R/Class-LAScatalog.R

#' An S4 class to represent a collection of .las or .laz files
#'
#' A `LAScatalog` object is a representation of a collection of las/laz files. A `LAScatalog` is
#' a way to manage and batch process a lidar coverage. It allows the user to process a large area, or to
#' selectively clip data from a large area without loading all the data into computer memory.
#' A `LAScatalog` can be built with the function \link{readLAScatalog}.
#'
#' A `LAScatalog` contains an `sf` object to store the geometry and metadata. It is extended with slots
#' that contain processing options. In `lidR`, each function that supports a `LAScatalog` as
#' input will respect these processing options. Internally, processing a catalog is almost always the
#' same and relies on a few steps:\cr
#' 1. Define chunks. A chunk is an arbitrarily-defined region of interest (ROI) of the
#' collection. Altogether, the chunks are a wall-to-wall set of ROIs that encompass the whole dataset.
#' 2. Loop over each chunk (in parallel or not).
#' 3. For each chunk, load the points inside the ROI into R, run some R functions,
#' return the expected output.
#' 4. Merge the outputs of the different chunks once they are all processed to build a continuous
#' (wall-to-wall) output.
#'
#' So basically, a `LAScatalog` is an object that allows for batch processing but with the specificity
#' that `lidR` does not loop through LAS or LAZ files, but loops seamlessly through chunks that do not
#' necessarily match with the file pattern. This way `lidR` can sequentially process tiny ROIs even if
#' each file may be individually too big to fit in memory. This is also why point cloud indexation
#' with `lax` files may significantly speed-up the processing.\cr\cr
#' It is important to note that catalogs with files that overlap each other are not natively supported
#' by `lidR`. When encountering such datasets the user should always filter any overlaps if
#' possible. This is possible if the overlapping points are flagged, for example in the
#' 'withheld' attribute. Otherwise `lidR` will not be able to process the dataset correctly.
#'
#' @slot data sf. An `sf` `data.frame` with the bounding box of each file as well as all the information
#' read from the header of each LAS/LAZ file.
#'
#' @slot processing_options list. A list that contains some settings describing how the collection will be
#' processed (see dedicated section).
#'
#' @slot chunk_options list. A list that contains some settings describing how the collection will be
#' sub-divided into chunks to be processed (see dedicated section).
#'
#' @slot output_options list. A list that contains some settings describing how the collection will return
#' the outputs (see dedicated section).
#'
#' @slot input_options list. A list of parameters to pass to \link{readLAS} (see dedicated section).
#'
#' @slot index list. See \link[=lidR-spatial-index]{spatial indexing}.
#'
#' @section Processing options:
#' The slot `@processing_options` contains a `list` of options that determine how chunks
#' (the sub-areas that are sequentially processed) are processed.
#'
#' - **progress**: boolean. Display a progress bar and a chart of progress. Default is TRUE.

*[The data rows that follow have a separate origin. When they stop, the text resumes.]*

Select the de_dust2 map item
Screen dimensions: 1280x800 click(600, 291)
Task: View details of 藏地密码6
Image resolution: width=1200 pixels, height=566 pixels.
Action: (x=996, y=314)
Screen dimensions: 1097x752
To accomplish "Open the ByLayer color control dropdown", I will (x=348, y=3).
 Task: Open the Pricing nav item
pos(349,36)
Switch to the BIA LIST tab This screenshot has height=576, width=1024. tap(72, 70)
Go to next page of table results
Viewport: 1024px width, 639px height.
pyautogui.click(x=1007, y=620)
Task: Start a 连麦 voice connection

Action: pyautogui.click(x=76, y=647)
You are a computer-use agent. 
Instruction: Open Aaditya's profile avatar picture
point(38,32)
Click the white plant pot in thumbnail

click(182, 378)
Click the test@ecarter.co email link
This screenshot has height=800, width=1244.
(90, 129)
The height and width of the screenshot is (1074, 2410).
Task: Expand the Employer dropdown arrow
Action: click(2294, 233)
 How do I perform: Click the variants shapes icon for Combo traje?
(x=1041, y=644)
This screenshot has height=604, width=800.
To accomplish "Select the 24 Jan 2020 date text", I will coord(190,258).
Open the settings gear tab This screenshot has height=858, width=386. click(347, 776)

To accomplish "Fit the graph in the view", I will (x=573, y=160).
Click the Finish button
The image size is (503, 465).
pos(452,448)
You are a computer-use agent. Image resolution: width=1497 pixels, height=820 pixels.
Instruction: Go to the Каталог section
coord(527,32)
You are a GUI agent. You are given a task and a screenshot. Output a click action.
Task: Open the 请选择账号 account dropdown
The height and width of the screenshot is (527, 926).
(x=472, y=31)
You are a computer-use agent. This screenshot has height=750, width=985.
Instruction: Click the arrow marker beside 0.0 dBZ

#' Progress estimation can be enhanced by installing the package `progress`. See \link{opt_progress}.
#' - **stop_early**: boolean. Stop the processing if an error occurs in a chunk. If `FALSE`
#' the process can run until the end, removing chunks that failed. Default is TRUE and the user should
#' have no reason to change this. See \link{opt_stop_early}.
#' - **wall.to.wall** logical. The catalog processing engine always guarantees to return a
#' continuous output without edge effects, assuming that the catalog is a wall-to-wall catalog. To do
#' so, some options are checked internally to guard against bad settings, such as `buffer = 0` for an
#' algorithm that requires a buffer. In rare cases it might be useful to disable these controls. If
#' `wall.to.wall = FALSE` controls are disabled and wall-to-wall outputs cannot be guaranteed.
#' See \link{opt_wall_to_wall}
#'
#' @section Chunk options:
#' The slot `@chunk_options` contains a `list` of options that determine how chunks
#' (the sub-areas that are sequentially processed) are made.
#'
#' - **chunk_size**: numeric. The size of the chunks that will be sequentially processed.
#' A small size allows small amounts of data to be loaded at once, saving computer memory.
#' With big chunks the computation is usually faster but uses much more memory. If `chunk_size = 0` the
#' chunk pattern is build using the file pattern. The chunks are expecting to be wall-to-wall coverage,
#' which means that `chunk_size = 0` has meaning only if the files are not overlapping. Default is 0 i.e.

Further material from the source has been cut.